**Task goal:** Gather every line in the rows below that contains the string "link", matching its case exactly.

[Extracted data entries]
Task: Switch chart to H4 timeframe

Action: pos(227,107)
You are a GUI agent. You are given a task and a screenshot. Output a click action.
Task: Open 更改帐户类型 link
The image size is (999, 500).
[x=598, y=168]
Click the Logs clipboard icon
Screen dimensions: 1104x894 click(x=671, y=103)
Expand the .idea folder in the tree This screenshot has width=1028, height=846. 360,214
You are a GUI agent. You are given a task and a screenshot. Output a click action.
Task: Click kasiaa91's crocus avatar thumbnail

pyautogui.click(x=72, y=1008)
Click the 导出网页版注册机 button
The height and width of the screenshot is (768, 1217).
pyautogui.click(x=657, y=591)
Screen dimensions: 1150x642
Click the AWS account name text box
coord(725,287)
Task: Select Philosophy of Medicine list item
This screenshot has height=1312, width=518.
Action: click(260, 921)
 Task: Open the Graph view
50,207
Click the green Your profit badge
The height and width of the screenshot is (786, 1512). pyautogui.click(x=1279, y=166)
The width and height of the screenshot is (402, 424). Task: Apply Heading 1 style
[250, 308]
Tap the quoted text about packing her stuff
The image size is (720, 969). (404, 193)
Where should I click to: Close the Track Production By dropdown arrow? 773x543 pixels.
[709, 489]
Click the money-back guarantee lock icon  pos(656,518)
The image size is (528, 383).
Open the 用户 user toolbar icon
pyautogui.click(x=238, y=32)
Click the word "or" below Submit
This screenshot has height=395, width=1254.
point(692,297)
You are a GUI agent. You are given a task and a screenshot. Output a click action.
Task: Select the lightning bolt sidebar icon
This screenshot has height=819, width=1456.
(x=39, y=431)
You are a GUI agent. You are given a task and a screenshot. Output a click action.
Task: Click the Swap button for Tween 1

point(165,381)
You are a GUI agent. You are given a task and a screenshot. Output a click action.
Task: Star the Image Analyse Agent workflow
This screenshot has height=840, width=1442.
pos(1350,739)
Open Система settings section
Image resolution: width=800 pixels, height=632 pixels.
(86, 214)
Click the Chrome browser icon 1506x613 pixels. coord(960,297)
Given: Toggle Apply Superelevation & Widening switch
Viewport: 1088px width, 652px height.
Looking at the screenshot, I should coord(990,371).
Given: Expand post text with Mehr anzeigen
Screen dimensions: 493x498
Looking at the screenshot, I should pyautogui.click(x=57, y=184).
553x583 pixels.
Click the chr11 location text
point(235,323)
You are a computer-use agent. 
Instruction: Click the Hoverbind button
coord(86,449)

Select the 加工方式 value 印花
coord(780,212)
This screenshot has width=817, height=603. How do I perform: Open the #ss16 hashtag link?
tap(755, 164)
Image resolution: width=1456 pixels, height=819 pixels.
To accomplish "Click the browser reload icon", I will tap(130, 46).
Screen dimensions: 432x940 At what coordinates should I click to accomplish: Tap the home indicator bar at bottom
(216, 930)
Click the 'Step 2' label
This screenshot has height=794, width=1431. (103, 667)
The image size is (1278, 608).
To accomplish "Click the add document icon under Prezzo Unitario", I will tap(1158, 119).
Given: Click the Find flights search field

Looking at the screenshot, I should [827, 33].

**Task result:**
Task: Open 更改帐户类型 link
This screenshot has width=817, height=603. How do I perform: Open the #ss16 hashtag link?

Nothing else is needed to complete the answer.